12.5. Beneficiary Designation. Each Participant under the Plan may, from time to time, name any beneficiary or
beneficiaries (who may be named contingently or successively) to whom any benefit under the Plan is to be paid in case of the Participant’s death before the Participant receives any or all of such benefit. Each designation will revoke all prior
designations by the same Participant, shall be in a form prescribed by the Committee, and will be effective only when filed by the Participant in writing with the Committee during the Participant’s lifetime. In the absence of any such
designation, benefits remaining unpaid at the Participant’s death shall be paid to the Participant’s estate. 

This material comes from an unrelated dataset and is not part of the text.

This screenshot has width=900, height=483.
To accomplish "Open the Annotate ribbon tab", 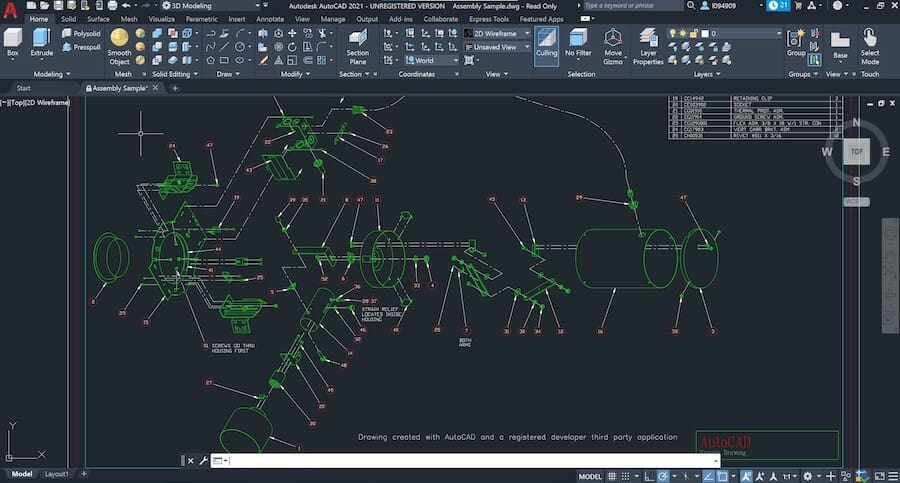I will (x=270, y=19).
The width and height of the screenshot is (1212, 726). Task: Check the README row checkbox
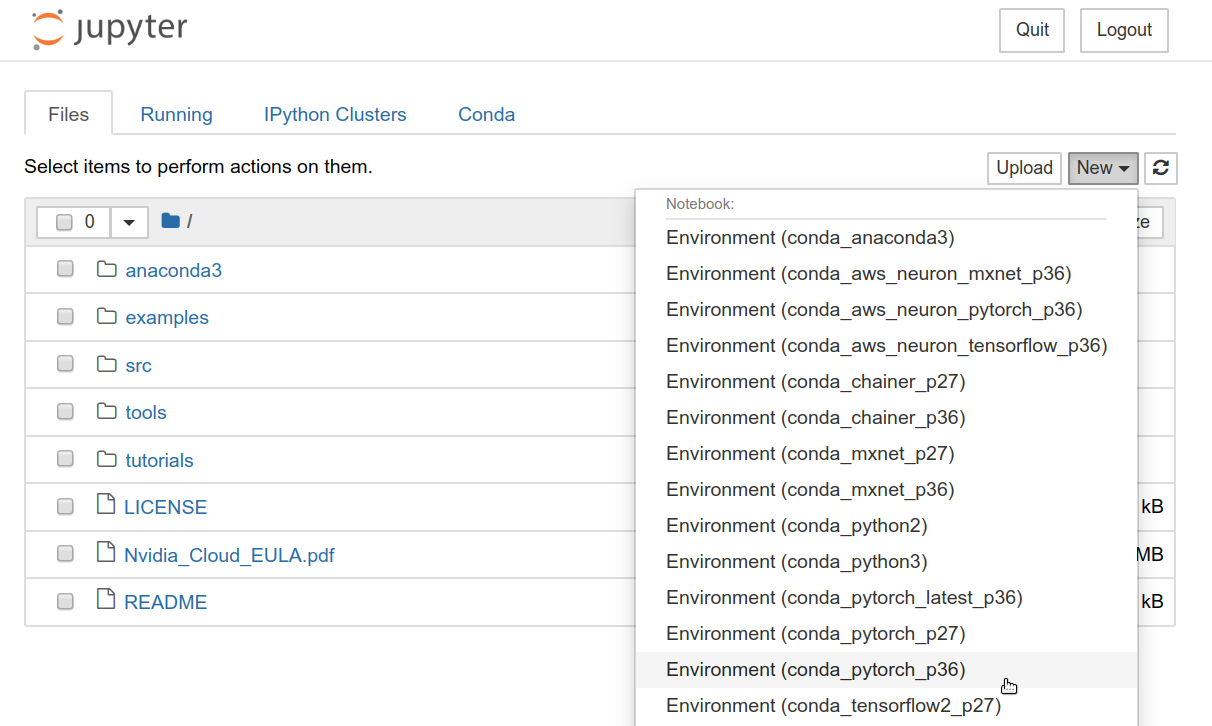pyautogui.click(x=65, y=601)
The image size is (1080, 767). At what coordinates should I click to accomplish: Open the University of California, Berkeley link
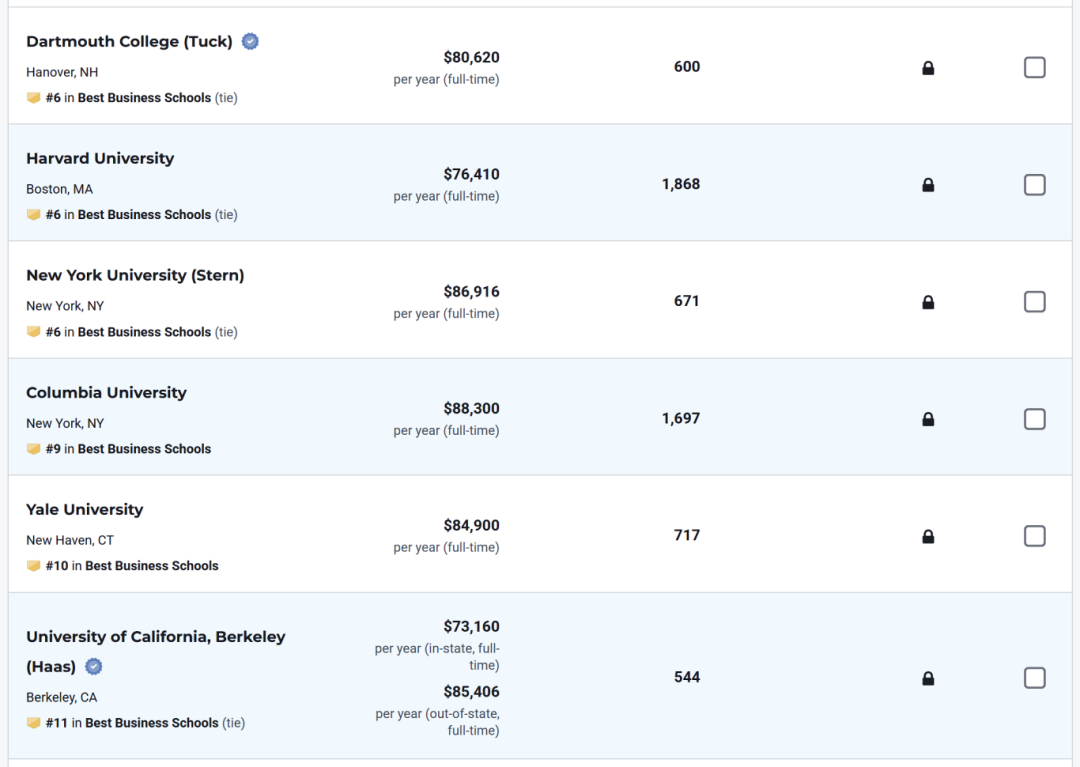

12.6. Deferral; Dividend Equivalents. The Committee shall be authorized to establish procedures pursuant to which
the payment of any Award may be deferred consistent with the requirements of Section 409A of the Code. Subject to the provisions of the Plan and any Award Agreement, the recipient of an Award other than an Option or Stock Appreciation Right
may, if so determined by the Committee, be entitled to receive, currently or on a deferred basis, amounts equivalent to cash, stock or other property dividends on Shares (“Dividend Equivalents”) with respect to the number of Shares covered
by the Award, as determined by the Committee, in its sole discretion. The Committee may provide that the Dividend Equivalents (if any) shall be deemed to have been reinvested in additional Shares or otherwise reinvested and may provide that the
Dividend Equivalents are subject to the same vesting or performance conditions as the underlying Award. Notwithstanding the foregoing, Dividend Equivalents credited in connection with an Award that vests based on the achievement of performance goals
shall be subject to restrictions and risk of forfeiture to the same extent as the Award with respect to which such Dividend Equivalents have been credited. 
 13.    MISCELLANEOUS 
 13.1. Award
Agreements. Each Award Agreement shall either be (a) in writing in a form approved by the Committee and executed by the Company by an officer duly authorized to act on its 

 
behalf, or (b) an electronic notice in a form approved by the Committee and recorded by the Company (or its designee) in an electronic recordkeeping system used for the purpose of tracking
one or more types of Awards as the Committee may provide; in each case and if required by the Committee, the Award Agreement shall be executed or otherwise electronically accepted by the recipient of the Award in such form and manner as the
Committee may require. The Committee may authorize any officer of the Company to execute any or all Award Agreements on behalf of the Company. The Award Agreement shall set forth the material terms and conditions of the Award as established by the
Committee consistent with the provisions of the Plan. 
 13.2. Tax Withholding. The Company shall have the right
to make all payments or distributions pursuant to the Plan to a Participant (or a Permitted Assignee thereof) (any such person, a “Payee”) net of any applicable federal, state and local taxes required to be paid or withheld as a result of
(a) the grant of any Award, (b) the exercise of an Option or Stock Appreciation Right, (c) the delivery of Shares or cash, (d) the lapse of any restrictions in connection with any Award or (e) any other event occurring
pursuant to the Plan. The Company or any Subsidiary shall have the right to withhold from wages or other amounts otherwise payable to such Payee such withholding taxes as may be required by law, or to otherwise require the Payee to pay such
withholding taxes. If the Payee shall fail to make such tax payments as are required, the Company or its Subsidiaries shall, to the extent permitted by law, have the right to deduct any such taxes from any payment of any kind otherwise due to such
Payee or to take such other action as may be necessary to satisfy such withholding obligations. The Committee shall be authorized to establish procedures for election by Participants to satisfy such obligation for the payment of such taxes by
tendering previously acquired Shares (either actually or by attestation, valued at their then Fair Market Value), or by directing the Company to retain Shares (up to the Participant’s minimum required tax withholding rate or such other rate
that will not cause an adverse accounting consequence or cost) otherwise deliverable in connection with the Award. 
 13.3.
Right of Discharge Reserved; Claims to Awards. Nothing in the Plan nor the grant of an Award hereunder shall confer upon any Employee, Director or Consultant the right to continue in the employment or service of the Company or any
Subsidiary or affect any right that the Company or any Subsidiary may have to terminate the employment or service of (or to demote or to exclude from future Awards under the Plan) any such Employee, Director or Consultant at any time for any reason.
Except as specifically provided by the Committee, the Company shall not be liable for the loss of existing or potential profit from an Award granted in the event of termination of an employment or other relationship. No Employee, Director or
Consultant shall have any claim to be granted any Award under the Plan, and there is no obligation for uniformity of treatment of Employees, Directors or Consultants under the Plan. 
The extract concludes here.